- Post
- #1580286
- Topic
- Community Focus Thread 1: The Phantom Menace
- Link
- https://originaltrilogy.com/post/id/1580286/action/topic#1580286
- Time
I’ve just been re-reading the thread, and have taken another crack at the opening crawl based on all of the popular ideas so far.
I was looking to include:
- Language which both gives clarity of understanding, and evokes emotion and dynamism
- “Golden age is ending”
- Namedropping ‘Galactic Republic’ early, and showing it’s corrupt and bureaucratic (but in an interesting way)
- Trade Federation vs Naboo as the central threat, with the TF greedy and aggressive, and Naboo humanised
- Padme Amidala as a protector and central to the conflict
- A hint of a bigger threat ‘behind the curtain’
- Valorum (by title but not by name) ‘dispatching the Jedi’ since it’s referenced often onscreen
- A little more description of the function and purpose of the Jedi Order, especially including hints at their magic, since this is the first chronological story
- A deliberate inconsistency between the Jedi as protectors of peace AND tools of the (corrupt) Republic
- A slight clarification of the Jedi Order (the institution) and the Jedi Knights (its agents)

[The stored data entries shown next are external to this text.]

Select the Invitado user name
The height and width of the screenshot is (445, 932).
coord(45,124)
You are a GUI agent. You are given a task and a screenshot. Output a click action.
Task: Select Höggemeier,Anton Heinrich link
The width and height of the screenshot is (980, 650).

- Qui-Gon Jinn named early, since he’s not named onscreen until deep into the movie, and identifying him as the main agent of change in the story
I wanted to not contradict anything that is seen onscreen. I also chose to retain some of the ambiguity already in the plot and the existing crawl; as much as we often try to do this (and I’ve fallen into this trap myself), the opening crawl is not the place to fix issues with the storyline.
This crawl has the right word count (82 vs 75-88), character count (500 vs 450-500) and line length (~28 max characters).
The golden age of the Galactic
Republic is ending. As corruption
grows, the greedy Trade Federation
has blockaded the peaceful planet
of Naboo.Desperate to protect her people,
Queen Amidala has appealed for
urgent support, but the Republic
Senate is mired in endless debate.Fearing a more sinister motive
behind the aggressive move, the
Supreme Chancellor has directed
the Jedi Order, mystical guardians
of peace and justice, to secretly
dispatch Jedi Knight Qui-Gon Jinn
and his young apprentice to settle
the conflict…
Re-reading the thread is a good exercise. I’m back to drawing board on start of Episode 1 because what I’ve tried so far is too uneven. Started thinking a new scene is needed.
I like the way you’ve framed the story here. It is way more coherent. And I like it fitting the normal parameters of a crawl. My only quibble is about omniscient expressions “the golden age is ending,” as to opposed to merely how things are, eg “A golden age for the Galactic Republic is being exploited by [opportunists or something].”